**Given instruction**
Reproduce word for word the lines of the material below, beginning with the line that contains "Industries [380, 290]" and continuing through the line that contains "value [449, 225]", both included.

**Entries supplied**
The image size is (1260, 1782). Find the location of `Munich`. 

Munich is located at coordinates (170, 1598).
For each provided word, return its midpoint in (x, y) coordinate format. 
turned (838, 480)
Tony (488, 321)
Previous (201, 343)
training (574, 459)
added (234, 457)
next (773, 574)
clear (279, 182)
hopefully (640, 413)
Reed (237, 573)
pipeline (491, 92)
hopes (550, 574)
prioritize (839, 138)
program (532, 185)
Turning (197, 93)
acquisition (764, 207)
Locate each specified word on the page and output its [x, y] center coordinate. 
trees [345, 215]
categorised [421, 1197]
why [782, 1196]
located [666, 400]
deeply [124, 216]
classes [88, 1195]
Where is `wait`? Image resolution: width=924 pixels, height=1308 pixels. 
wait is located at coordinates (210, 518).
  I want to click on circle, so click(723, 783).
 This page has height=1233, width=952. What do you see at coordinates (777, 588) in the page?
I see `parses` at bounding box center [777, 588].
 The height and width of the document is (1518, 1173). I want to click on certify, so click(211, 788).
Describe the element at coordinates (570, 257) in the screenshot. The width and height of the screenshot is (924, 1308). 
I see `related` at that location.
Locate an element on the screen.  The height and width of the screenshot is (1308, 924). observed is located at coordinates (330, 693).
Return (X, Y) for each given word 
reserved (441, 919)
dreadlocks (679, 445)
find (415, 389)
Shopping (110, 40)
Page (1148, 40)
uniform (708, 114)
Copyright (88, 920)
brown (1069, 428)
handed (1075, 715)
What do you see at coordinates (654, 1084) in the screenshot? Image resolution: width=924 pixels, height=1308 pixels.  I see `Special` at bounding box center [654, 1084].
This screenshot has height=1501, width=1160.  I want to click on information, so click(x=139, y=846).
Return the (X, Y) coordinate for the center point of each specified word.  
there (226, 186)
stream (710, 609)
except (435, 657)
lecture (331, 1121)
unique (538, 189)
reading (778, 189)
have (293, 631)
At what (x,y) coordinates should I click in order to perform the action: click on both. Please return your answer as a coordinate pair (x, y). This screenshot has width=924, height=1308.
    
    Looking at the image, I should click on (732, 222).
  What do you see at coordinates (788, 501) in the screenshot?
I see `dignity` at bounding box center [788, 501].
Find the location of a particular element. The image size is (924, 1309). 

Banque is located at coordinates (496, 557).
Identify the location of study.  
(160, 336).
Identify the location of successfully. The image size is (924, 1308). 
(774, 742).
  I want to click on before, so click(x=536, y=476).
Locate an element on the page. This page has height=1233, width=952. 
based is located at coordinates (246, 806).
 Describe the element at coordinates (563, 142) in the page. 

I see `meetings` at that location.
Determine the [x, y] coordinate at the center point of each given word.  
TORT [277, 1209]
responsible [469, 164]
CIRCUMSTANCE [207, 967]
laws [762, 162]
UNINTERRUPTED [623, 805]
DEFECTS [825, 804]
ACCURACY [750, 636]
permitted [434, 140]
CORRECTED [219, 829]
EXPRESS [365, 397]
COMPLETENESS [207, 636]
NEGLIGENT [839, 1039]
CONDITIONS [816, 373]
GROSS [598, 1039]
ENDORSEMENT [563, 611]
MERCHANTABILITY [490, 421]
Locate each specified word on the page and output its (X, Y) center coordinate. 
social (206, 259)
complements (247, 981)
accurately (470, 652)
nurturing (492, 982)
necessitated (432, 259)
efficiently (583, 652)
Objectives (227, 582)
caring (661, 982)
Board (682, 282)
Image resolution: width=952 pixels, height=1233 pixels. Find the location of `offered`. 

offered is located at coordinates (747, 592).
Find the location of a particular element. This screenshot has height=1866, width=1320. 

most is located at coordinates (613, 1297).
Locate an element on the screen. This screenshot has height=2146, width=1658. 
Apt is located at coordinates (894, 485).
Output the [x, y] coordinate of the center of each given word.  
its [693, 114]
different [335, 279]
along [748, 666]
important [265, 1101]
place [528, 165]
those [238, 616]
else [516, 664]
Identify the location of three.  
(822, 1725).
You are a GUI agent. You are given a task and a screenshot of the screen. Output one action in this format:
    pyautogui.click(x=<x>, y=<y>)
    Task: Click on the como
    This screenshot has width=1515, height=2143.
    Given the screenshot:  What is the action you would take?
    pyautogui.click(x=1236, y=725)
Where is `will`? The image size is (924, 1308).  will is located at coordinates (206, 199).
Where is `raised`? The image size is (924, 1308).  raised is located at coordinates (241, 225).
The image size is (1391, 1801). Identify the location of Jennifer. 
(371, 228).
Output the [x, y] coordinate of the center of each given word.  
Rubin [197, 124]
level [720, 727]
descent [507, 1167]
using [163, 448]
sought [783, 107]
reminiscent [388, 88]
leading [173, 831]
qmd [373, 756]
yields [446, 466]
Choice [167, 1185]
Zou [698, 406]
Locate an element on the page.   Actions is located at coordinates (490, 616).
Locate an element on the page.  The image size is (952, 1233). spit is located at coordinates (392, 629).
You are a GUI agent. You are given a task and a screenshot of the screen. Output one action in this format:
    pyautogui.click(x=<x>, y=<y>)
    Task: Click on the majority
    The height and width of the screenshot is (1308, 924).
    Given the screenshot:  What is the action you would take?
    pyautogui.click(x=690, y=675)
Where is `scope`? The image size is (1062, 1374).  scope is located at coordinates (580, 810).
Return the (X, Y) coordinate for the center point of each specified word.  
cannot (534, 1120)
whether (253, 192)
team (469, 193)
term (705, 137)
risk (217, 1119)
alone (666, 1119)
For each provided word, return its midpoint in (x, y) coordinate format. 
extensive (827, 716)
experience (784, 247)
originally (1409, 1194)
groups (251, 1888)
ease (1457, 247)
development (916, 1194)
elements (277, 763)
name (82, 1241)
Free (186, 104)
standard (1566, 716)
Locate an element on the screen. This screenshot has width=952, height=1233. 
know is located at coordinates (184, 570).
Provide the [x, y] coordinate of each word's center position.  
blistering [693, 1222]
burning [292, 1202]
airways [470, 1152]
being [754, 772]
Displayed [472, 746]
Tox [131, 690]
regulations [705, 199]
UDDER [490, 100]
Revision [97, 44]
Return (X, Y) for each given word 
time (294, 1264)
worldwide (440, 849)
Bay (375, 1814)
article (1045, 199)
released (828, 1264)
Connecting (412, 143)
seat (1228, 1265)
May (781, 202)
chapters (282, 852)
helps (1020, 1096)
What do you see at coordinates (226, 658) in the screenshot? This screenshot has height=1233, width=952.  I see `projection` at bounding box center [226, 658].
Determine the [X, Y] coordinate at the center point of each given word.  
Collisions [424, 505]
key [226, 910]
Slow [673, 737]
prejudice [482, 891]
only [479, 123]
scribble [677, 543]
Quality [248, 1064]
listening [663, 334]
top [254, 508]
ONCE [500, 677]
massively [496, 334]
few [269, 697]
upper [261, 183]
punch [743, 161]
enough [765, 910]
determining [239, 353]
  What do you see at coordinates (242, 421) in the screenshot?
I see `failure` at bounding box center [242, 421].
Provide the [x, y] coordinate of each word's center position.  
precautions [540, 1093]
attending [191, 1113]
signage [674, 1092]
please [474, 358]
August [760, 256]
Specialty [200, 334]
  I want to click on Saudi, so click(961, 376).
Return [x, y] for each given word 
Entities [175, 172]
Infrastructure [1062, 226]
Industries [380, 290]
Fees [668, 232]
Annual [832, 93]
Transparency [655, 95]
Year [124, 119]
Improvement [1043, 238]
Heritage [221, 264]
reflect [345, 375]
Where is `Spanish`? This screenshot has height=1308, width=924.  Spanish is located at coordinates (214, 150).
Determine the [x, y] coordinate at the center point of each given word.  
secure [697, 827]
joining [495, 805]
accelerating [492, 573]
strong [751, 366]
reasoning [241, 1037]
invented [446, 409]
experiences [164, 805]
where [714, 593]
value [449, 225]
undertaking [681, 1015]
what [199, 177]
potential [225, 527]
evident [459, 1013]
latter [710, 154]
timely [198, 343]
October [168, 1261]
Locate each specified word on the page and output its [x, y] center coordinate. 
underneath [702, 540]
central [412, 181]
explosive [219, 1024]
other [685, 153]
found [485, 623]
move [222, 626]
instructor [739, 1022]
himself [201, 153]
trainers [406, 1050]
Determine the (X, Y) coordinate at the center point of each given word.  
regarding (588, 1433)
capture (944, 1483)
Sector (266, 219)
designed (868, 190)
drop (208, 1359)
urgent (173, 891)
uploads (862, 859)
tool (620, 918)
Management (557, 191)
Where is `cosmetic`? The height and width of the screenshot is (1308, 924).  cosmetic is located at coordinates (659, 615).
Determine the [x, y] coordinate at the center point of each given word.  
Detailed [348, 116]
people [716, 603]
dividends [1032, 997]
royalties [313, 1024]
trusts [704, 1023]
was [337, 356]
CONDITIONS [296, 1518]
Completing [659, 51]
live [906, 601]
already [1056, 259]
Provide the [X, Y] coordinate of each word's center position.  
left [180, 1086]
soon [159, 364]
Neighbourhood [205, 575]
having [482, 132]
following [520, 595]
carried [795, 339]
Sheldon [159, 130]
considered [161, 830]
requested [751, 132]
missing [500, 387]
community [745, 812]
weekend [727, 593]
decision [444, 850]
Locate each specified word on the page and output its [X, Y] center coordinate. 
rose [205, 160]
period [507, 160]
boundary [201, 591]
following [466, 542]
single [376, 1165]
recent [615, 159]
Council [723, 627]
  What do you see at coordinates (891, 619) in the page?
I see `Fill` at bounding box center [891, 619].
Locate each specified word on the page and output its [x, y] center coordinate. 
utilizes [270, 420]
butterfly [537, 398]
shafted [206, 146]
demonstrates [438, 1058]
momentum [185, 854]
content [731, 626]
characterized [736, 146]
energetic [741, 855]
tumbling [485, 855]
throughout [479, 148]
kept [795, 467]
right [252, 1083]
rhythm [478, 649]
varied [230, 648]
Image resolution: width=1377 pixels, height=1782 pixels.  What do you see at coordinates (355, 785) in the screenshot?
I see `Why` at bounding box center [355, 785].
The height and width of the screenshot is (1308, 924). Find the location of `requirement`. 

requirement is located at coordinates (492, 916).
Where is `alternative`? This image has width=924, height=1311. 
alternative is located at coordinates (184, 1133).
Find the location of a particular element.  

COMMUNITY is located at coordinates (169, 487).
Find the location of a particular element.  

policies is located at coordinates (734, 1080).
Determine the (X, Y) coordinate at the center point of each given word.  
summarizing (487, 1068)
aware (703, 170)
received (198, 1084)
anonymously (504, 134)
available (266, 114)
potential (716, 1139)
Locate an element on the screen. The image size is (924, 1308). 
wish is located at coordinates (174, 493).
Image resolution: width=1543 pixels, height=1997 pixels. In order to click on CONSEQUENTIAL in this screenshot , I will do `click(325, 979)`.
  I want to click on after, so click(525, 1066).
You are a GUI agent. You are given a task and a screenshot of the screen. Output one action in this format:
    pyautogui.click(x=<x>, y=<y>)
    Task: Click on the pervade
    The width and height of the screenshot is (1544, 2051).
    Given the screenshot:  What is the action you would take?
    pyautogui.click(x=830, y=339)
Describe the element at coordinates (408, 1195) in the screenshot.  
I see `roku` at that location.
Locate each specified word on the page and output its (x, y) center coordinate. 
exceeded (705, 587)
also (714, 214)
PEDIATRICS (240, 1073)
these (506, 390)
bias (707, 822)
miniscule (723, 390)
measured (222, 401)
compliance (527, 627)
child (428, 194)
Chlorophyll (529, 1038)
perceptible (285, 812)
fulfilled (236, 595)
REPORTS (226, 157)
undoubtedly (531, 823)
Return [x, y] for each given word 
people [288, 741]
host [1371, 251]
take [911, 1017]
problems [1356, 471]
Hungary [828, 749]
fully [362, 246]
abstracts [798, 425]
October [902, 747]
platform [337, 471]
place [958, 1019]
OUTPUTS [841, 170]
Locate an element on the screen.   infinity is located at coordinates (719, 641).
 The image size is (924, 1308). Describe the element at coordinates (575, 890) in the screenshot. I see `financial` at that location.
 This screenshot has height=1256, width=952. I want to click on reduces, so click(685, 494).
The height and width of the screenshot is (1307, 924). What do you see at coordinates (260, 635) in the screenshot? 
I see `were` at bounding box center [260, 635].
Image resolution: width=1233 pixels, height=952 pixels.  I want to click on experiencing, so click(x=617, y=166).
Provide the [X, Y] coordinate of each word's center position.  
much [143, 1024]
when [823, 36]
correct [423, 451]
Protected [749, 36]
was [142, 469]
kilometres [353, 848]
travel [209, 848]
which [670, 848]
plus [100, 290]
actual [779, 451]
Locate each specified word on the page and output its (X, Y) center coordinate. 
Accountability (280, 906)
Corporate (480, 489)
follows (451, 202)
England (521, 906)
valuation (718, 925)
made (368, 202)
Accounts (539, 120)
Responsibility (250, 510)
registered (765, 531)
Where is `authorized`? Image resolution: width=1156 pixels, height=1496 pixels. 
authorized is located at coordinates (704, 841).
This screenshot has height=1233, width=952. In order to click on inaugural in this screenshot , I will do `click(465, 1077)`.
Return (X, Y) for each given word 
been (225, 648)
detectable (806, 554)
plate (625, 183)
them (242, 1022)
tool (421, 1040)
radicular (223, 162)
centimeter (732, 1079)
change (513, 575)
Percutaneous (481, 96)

**Expected output**
Industries [380, 290]
Fees [668, 232]
Annual [832, 93]
Transparency [655, 95]
Year [124, 119]
Improvement [1043, 238]
Heritage [221, 264]
reflect [345, 375]
Where is `Spanish`? This screenshot has height=1308, width=924.  Spanish is located at coordinates (214, 150).
Determine the [x, y] coordinate at the center point of each given word.  
secure [697, 827]
joining [495, 805]
accelerating [492, 573]
strong [751, 366]
reasoning [241, 1037]
invented [446, 409]
experiences [164, 805]
where [714, 593]
value [449, 225]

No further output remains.